Passage provided:

========

By Scott Higham and Robert O'Harrow Jr.
Washington Post Staff Writers
Sunday, December 25, 2005; A19

SOMERSET, Ky. -- The evidence of Rep. Harold "Hal" Rogers's leverage over the federal budget has accumulated over the years in the poor hill country of his Appalachian Kentucky district here.

There are high-tech industrial parks, railroad freight facilities, economic development offices, even a parking lot at a lakefront resort, all funded by federal tax dollars. Particularly striking is the Center for Rural Development, a grand building in one of the nation's poorest regions.

The center, dubbed the "Taj Mahal" by some residents, has a soaring ceiling, a wall of windows and a performing arts theater. On a pedestal in the lobby sits the Harold "Hal" Rogers Leadership Award, an etched-glass bust of the powerful Republican lawmaker.

========

Information supplied:
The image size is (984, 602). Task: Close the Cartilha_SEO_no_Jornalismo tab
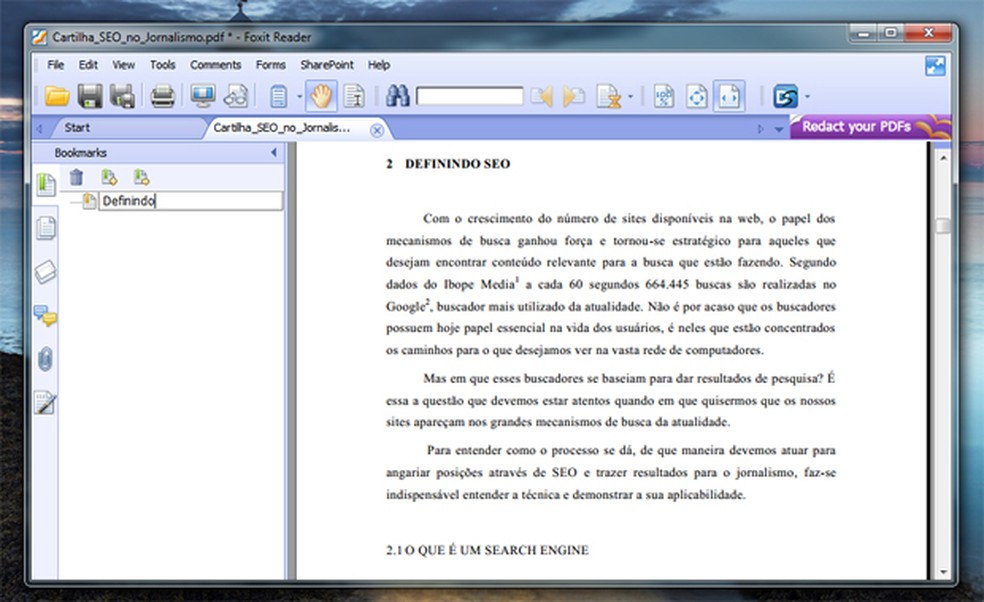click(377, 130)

========

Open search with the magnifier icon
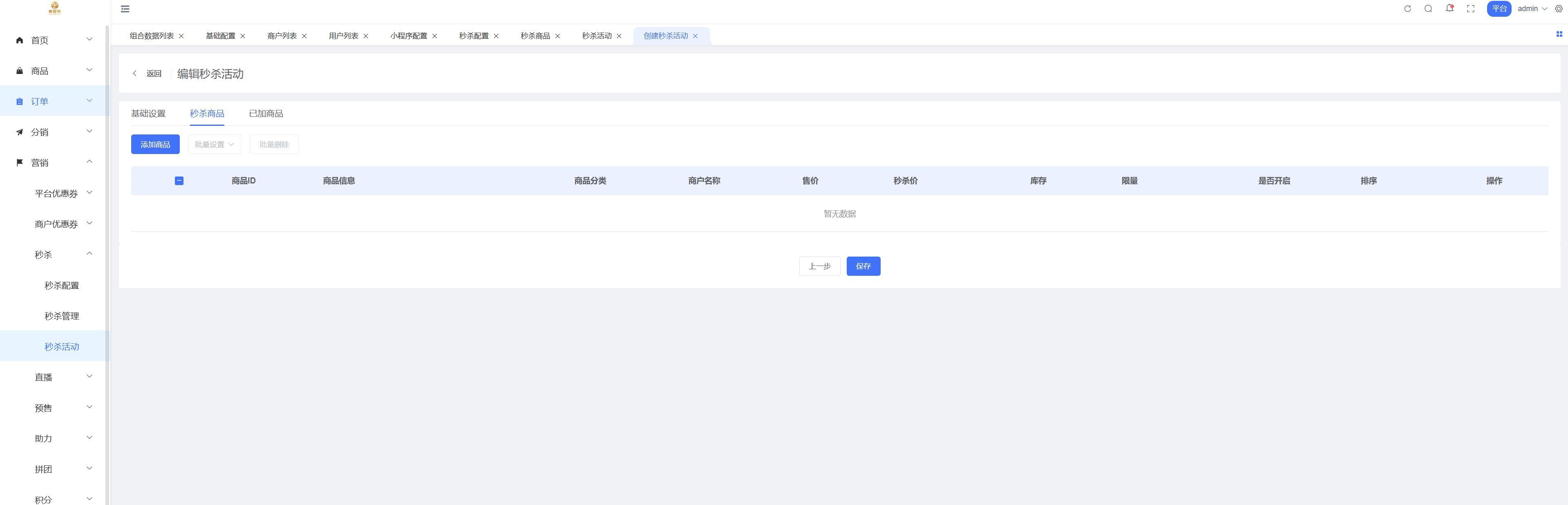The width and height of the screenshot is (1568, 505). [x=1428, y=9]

========

Tasks for this exercise:
(A) Reproduce the article on Rep. Hal Rogers's Kentucky district word for word, starting with "Washington Post Staff" and going on through "Kentucky district here.".
(B) According to the article on Rep. Hal Rogers's Kentucky district, what nickname have some residents given the Center for Rural Development?

Responses:
(A)
Washington Post Staff Writers
Sunday, December 25, 2005; A19

SOMERSET, Ky. -- The evidence of Rep. Harold "Hal" Rogers's leverage over the federal budget has accumulated over the years in the poor hill country of his Appalachian Kentucky district here.

(B) The "Taj Mahal."